Before a compost pile is constructed, the decision must be made where to locate it and whether it will be contained in a structure or just heaped. Once those decisions have been made and the area is ready, the process of layering compost materials, as described below, may begin.

Location

Build the pile in a convenient but inconspicuous place. If the compost will be used mainly in the garden, then a location near the garden would be logical.

Because the compost pile may need to be kept moist during dry weather, a convenient source of water should be available. But don’t locate the pile where water may stand. Excess moisture in the bottom of the pile can cause the process to stop or lead to odor problems.

Locate the pile where occasional earthy odors are not likely to offend neighbors.

A shaded area is generally desirable for best composting. If possible, however, do not locate the pile or structure close to trees. Tree roots may be attracted to the loose, moist organic material in the bottom. During summer, roots of some trees may invade the lower areas of the bin and make the compost difficult to dig and use.

Containing the pile

Although compost can be stacked in a heap, decomposition is best and space is used more efficiently when the compost is placed in some type of bin or enclosure (Figure 3). Air should be able to move through the sides of the structure. The pile may be round, square, rectangular or any other convenient shape. Pile turning and removal of finished compost will be easier if the structure has an open, removable or hinged side.

Build a composter Figure 3
A composter may be built from available materials. If the material is porous (e.g. wire mesh wrap), wrap the bin with weed-barrier fabric or perforated plastic sheeting to reduce moisture loss.
 

Heaps

Making compost does not require a structure and can be done simply in a heap. However, heaps require more space. The minimum size of a heap should be 5 feet by 5 feet and 3 feet high. Materials can be added as they become available, but when the first heap is high enough, a second one should be started until the first has decomposed enough to be used. Heaps may be turned regularly or not at all. If they are not turned, the upper portions will not be totally decomposed and will have to be pulled off when the compost is used.

Layering

Compost piles develop best when built in layers (Figure 4). Layering is a good way to ensure that the materials are added in the proper proportion.
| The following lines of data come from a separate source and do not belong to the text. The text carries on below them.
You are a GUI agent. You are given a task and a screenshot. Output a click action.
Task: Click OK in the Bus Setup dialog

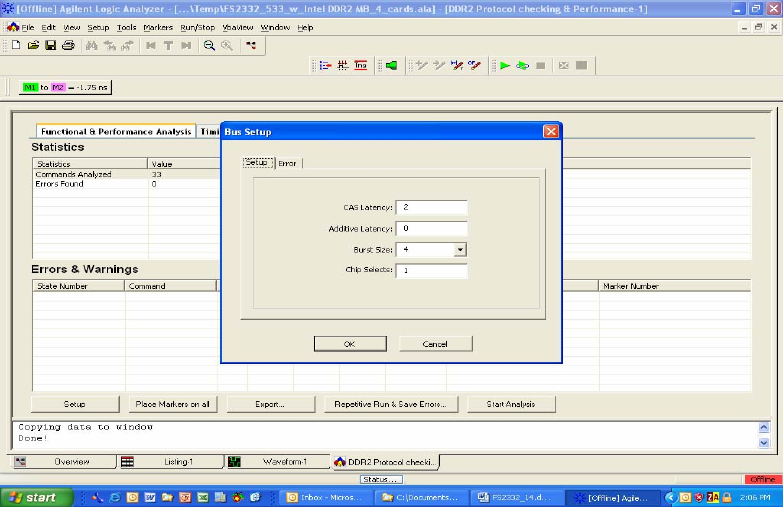point(349,344)
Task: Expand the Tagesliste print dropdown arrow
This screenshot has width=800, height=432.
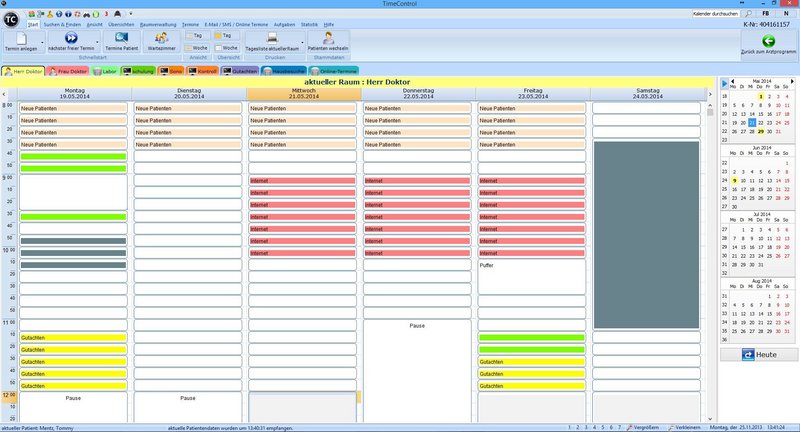Action: pyautogui.click(x=302, y=43)
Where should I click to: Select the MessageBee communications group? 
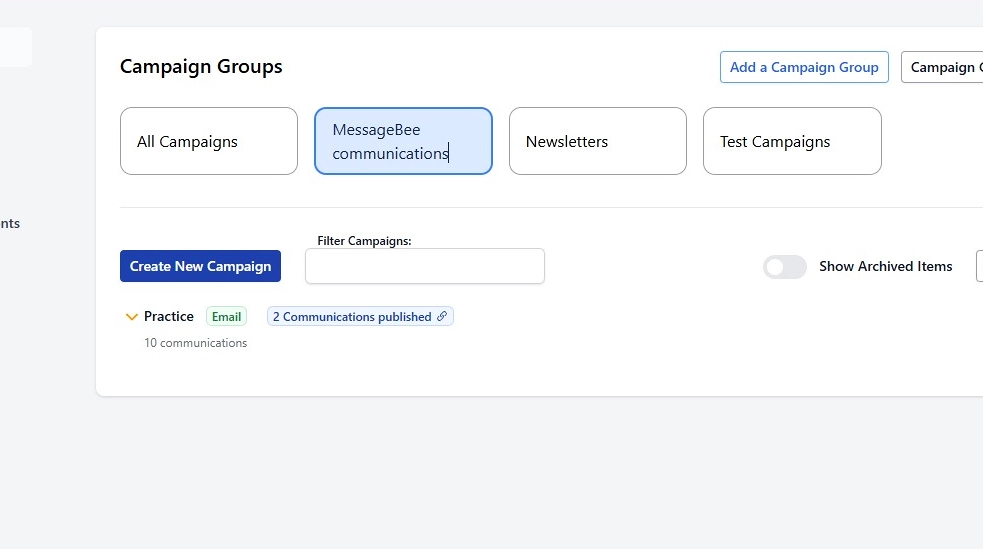pos(403,141)
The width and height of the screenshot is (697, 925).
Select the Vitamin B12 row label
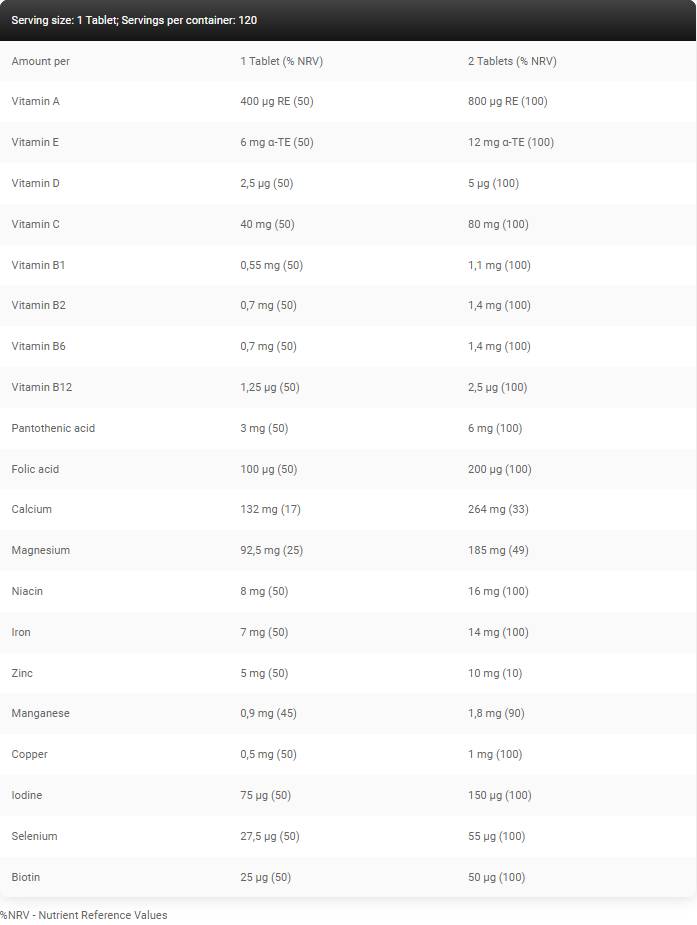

Once several layers are formed, however, composting will be most rapid if the layers are mixed before making new layers. If available materials are limited, building a pile in this way may not be practical. When organic materials are accumulated rather slowly, stockpile them until enough are available to layer properly.

The pile normally may be started directly on the ground. However, to provide the best aeration to the base and improve drainage, dig a trench across the center of the base and cover it with stiff hardware cloth before you begin the layers. Branches or brush may be placed on the bottom as another means of improving lower aeration, but because they will decompose more slowly than finer materials, they may interfere with removal of the finished compost.

Firm each layer of organic material as it is added, but do not compact it so much that air cannot move freely through it.

Lightly water each layer as it is added. The entire pile should be as wet as a well-wrung sponge. Achieving this result is easier if you water each layer of dry material while building the pile rather than trying to wet the entire pile after it is built.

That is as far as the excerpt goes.